Nouvel aéroport de Lisbonne : l'incroyable volte-face du gouvernement portugais, un coup dur pour Vinci

Par latribune.fr  |   |  779  mots
Le projet présenté par ANA Aeroportos de Portugal (filiale de Vinci Airports) pour la construction d'un deuxième aéroport lisboète est mis à mal par le gouvernement portugais, après une passe d'armes entre le Premier ministre et son ministre aux infrastructures. (Crédits : Vinci Airports)
Le Premier ministre portugais Antonio Costa a désavoué jeudi son ministre aux Infrastructures, Pedro Nuno Santos qui avait annoncé la veille l'intention du gouvernement de construire un nouvel aéroport à Lisbonne.

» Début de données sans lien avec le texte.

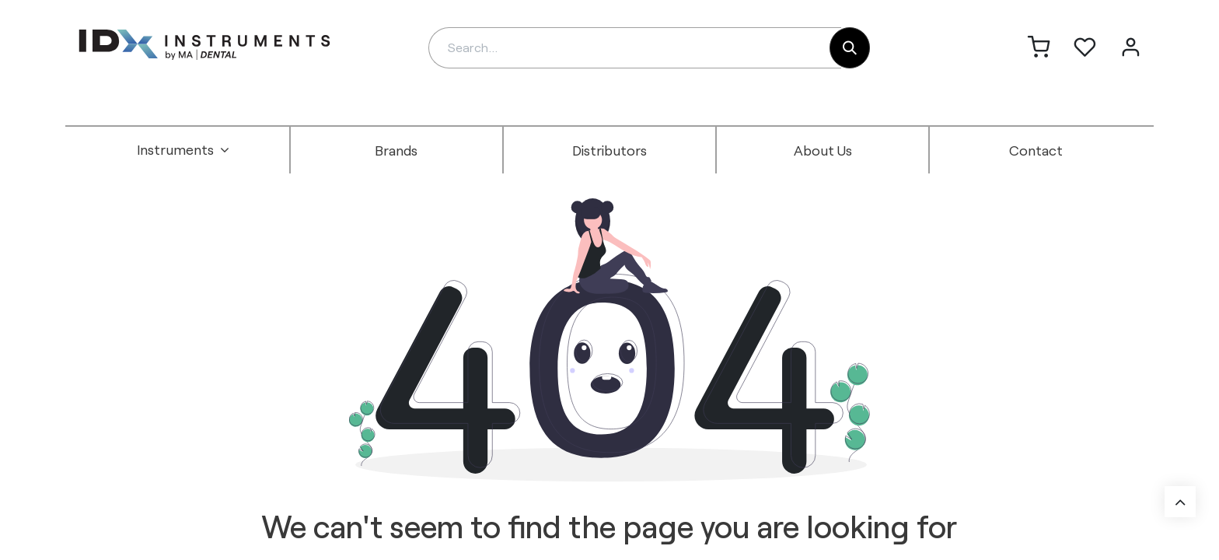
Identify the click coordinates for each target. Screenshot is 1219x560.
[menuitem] (183, 150)
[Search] (850, 47)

Pour Vinci, le gestionnaire des aéroports portugais, il s'agit d'un coup dur.

Pedro Nuno Santo, ministre portugais aux Infrastructures, s'est fait taper sur les doigts par Antonio Costa, Premier ministre, après avoir annoncé l'intention du gouvernement de construire un nouvel aéroport complémentaire à Lisbonne, à Montijo, dans une ancienne base militaire située face à la capitale.

« Cela fait des années que le pays parle d'aéroports. Cela dure depuis trop longtemps. La décision est prise. Nous allons avancer », avait déclaré, mercredi soir, le ministre.

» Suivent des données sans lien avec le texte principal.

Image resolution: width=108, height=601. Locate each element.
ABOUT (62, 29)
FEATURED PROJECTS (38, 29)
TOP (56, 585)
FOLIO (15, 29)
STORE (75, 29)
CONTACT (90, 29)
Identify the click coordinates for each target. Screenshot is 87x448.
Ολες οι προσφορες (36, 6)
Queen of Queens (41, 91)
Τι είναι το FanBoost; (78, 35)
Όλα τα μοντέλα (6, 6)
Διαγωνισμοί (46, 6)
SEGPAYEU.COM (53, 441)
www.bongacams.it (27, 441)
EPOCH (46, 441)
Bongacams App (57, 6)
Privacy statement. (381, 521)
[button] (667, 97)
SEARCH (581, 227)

Dans son élan, il annonçait que l'exécutif socialiste souhaitait d'ores et déjà commencer à planifier la construction d'un futur aéroport unique à Alcochete, également sur la rive sud du Tage, qui sera capable de remplacer l'actuel aéroport de Portela et celui de Montijo afin de desservir toute la région dans une douzaine d'années, lorsque le volume de trafic le justifiera.

Il a été désavoué le lendemain par le Premier ministre, Antonio Costa. «Il y a eu une erreur grave qui a été rapidement corrigée ». En résumé, il n'est pas question de construire ce deuxième aéroport.

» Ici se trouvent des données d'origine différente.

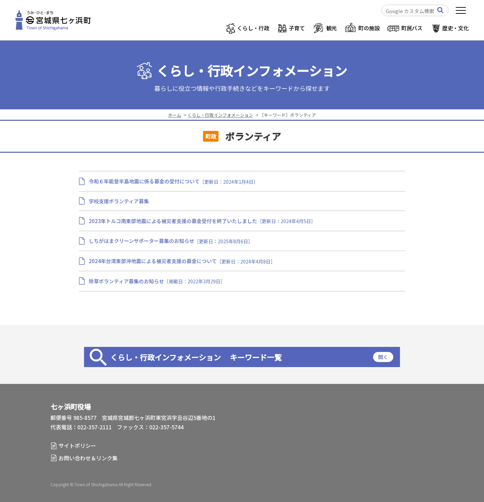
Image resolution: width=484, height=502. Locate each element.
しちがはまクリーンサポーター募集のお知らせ (141, 240)
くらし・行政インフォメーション (251, 70)
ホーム (174, 115)
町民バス (411, 28)
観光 (331, 28)
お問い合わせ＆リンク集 (88, 458)
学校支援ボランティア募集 (119, 201)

L'annonce avait pris de court les partis d'opposition, d'autant que le Premier ministre avait déclaré la semaine dernière que le nouveau chef de l'opposition de centre droit serait consulté avant toute prise de décision. De même, les associations de défense de l'environnement ont vivement critiqué cette décision prise sans « véritable évaluation environnementale stratégique ».

Les propos d'Antonio Costa prêtent à sourire quand on se souvient de ce qu'il disait en 2019, lors de l'annonce de la décision d'étendre la capacité de l'aéroport actuel Humberto Delgado, situé au bord du Tage, et de construire d'ici à la fin 2022 un deuxième aéroport sur l'autre rive du fleuve, sur une base militaire de Montijo, déjà équipée d'une piste. Il s'agissait à l'époque, disait-il, de clore, 50 ans de débats sur l'opportunité de créer un nouvel aéroport dans la région de la capitale portugaise au cours duquel pas moins de 17 projets ont été débattus.

« Depuis 50 ans, le coût de la non décision a été très élevé. Il s'est traduit par l'incapacité de l'aéroport à supporter l'économie du tourisme », avait en effet déclaré Antonio Costa, déjà Premier ministre, lors de la signature d'un accord avec Vinci arrêtant les grands principes pour l'augmentation de la capacité de la région de Lisbonne.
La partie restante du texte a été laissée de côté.